Steve, does the reader have to know and appreciate Cormier’s “extensive background” in order to understand his writing?
What is “post-war individualism”?
Which war is Cormier talking about?
An “extensive background “can’t justify a flimsy foreground.
Hi there,
I appreciate your criticism. I think you’re quite right that I could have been more clear about what i meant by postwar individualism. I do happen to think that words like ‘tribe’ and ‘community’ are starting to be used, but I’ve written about that more formally elsewhere.
Building on Stephen’s response… I blog informally. The free thinking informal essay is something that i find a very useful form for exploring ideas. The responses i get, and the thinking that results from that then move on towards more formal, deeper thinking work. It may show, i suppose, that one of my literary heroes was Montaigne, who really made the essay, and was wont to go off on exploratory journeys in his writing.
I think both the free thinking essay, and the academic, sourced paper both have a place in freshmen classrooms.
As do argumentative rhetorical questions :)
Hi Dave,
Thanks for your good-natured comments.
Let me pick at one of your points to support mine.
You say that the words “tribe” and “community” are “starting to be used.”
The issues inherent in these words go back to the 19th century. Ferdinand Tonnies wrote his classic COMMUNITY AND SOCIETY iGemeinschaft und Gesellschaft ) in 1887.
I spent a career in the “community” college movement, an educational movement of the 20th century built wholly around the theory and practice of “community.”
There is the “community informatics” movement worldwide, and a “Journal of Community Informatics.”
If anything, the term “community” is exhausted from overuse, and becomes a container for any meaning reformers want to celebrate.
Given, then, the antiquity of the term and the variety of meanings it has acquired over the years, what does it mean to say the term is “starting to be used”?
(And: what is “post-war individualism”?)
One more quick note.
The ‘our’ roots is meant to speak to ‘oral histories’ pre-book.
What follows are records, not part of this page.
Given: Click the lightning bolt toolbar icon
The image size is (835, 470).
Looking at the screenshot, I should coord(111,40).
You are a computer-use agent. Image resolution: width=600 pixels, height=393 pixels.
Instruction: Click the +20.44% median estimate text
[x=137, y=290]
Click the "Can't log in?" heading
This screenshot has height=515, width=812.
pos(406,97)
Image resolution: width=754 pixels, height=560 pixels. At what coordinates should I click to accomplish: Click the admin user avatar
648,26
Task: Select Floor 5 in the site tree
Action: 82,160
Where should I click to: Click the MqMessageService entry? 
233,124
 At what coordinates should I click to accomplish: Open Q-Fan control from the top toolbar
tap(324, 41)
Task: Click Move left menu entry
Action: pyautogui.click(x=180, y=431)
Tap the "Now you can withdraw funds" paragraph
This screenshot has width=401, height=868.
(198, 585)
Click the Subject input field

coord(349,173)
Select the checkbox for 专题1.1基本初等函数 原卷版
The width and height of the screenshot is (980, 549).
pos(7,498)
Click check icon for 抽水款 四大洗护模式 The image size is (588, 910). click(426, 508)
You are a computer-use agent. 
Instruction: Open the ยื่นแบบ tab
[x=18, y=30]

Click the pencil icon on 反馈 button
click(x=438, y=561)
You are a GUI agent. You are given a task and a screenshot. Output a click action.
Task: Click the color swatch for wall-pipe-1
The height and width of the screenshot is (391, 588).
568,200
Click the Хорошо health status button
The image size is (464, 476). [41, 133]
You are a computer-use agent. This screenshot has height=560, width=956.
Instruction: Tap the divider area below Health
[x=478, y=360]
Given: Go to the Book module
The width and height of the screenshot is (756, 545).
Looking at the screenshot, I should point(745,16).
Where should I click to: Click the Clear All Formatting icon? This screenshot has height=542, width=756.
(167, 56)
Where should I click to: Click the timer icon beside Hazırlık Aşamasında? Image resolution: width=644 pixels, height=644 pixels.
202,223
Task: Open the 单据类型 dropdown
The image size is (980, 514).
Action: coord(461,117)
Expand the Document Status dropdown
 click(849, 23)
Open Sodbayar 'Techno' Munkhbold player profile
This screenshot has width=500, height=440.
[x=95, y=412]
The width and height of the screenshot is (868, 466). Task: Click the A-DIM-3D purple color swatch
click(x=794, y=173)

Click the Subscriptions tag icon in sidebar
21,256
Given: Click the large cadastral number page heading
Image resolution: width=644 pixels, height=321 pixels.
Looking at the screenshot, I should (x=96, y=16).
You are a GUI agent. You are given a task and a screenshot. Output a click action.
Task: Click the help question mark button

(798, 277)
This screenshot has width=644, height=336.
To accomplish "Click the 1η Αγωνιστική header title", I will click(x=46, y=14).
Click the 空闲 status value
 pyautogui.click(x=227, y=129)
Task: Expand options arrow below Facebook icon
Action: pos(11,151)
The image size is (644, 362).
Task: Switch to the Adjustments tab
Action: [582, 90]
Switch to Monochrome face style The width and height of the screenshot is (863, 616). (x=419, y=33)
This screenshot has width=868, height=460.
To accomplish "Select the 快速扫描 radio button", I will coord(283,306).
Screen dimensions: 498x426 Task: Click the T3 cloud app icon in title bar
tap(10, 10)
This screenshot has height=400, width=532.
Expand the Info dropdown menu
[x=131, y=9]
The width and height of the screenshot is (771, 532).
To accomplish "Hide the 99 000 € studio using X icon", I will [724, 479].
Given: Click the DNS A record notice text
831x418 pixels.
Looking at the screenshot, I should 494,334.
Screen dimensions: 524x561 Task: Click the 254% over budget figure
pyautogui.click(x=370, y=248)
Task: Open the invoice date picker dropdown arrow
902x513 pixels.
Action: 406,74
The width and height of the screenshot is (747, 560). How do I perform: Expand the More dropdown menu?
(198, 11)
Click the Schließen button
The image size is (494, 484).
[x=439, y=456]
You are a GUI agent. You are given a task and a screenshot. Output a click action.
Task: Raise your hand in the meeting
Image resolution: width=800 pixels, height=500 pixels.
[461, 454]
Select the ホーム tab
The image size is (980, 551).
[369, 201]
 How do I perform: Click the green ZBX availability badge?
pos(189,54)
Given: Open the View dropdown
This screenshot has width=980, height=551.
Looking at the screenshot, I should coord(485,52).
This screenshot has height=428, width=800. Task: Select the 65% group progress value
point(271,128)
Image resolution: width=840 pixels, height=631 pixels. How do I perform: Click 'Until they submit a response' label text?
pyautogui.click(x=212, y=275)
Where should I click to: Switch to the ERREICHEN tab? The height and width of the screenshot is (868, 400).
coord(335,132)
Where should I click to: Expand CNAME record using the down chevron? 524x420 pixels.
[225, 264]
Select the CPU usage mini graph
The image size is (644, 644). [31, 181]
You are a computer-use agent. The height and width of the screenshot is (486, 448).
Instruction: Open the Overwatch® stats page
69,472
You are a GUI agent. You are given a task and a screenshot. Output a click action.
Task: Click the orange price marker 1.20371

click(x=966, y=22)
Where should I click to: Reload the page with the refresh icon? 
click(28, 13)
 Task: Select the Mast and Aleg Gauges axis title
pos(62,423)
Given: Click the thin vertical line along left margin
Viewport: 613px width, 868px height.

Which i feel safe to be inclusive with… maybe not.
Dave, please say some more “our roots” and “pre-book”:I’m still not clear on your meaning here, or your point.
Crankiness is allowed. We are talking about ideas. 21st century learning is but one of those. There are many perspectives that we can learn from in forming our own perspectives.
Right: we’re talking about ideas.
Which of Cormier’s ideas are 21st century ideas?
I really like “an empty bottle that each user fills with his own educational cliches” and will use it in the future when discussing “21st century skills.” An excellent simile!
Because the transition to a new century is just an accident of human creation (other cultures have different calendars), we shouldn’t really be hanging the communication age on that nail. It began a century ago with the telephone and the radio and has been accelerating ever since.
The biggest bump in communication, IMO, came when it went mobile for really large numbers of people. Now, mobile communication has had mobile information access added to it including GPS.
While people, young people especially, have had to learn about these technologies and how to use them effectively, that’s been no different from learning to use a new kitchen appliance.
If we have to label clear thinking as 21st century skills to get it into our school curriculum, then so be it. However, I’d much rather not use some ginned up phrase with potential myriad interpretations to describe something that’s been repeatedly promoted for education over centuries: thinking well, thinking critically, thinking skeptically, thinking creatively.
The simple fact: we must have more emphasis on thinking than on passing standardized, high-stakes tests.
Increasing communication and access to information means increasing misleading communication and increasing incorrect information. People gain money and power by putting out these things. Because of the greater bandwidth, good thinking skills have become more important than in previous eras.
I urge you all to support more emphasis on thinking and less on such details as content and teaching venues, as important as those may be. To do so, we’ll have to abandon our ways of measuring student success and find new ways. We’ll also have to find teachers devoted to good, clear thinking and not to dumping piles of facts into the perceived receptacles of student brains. We’re seeking stronger student brains, not fatter ones.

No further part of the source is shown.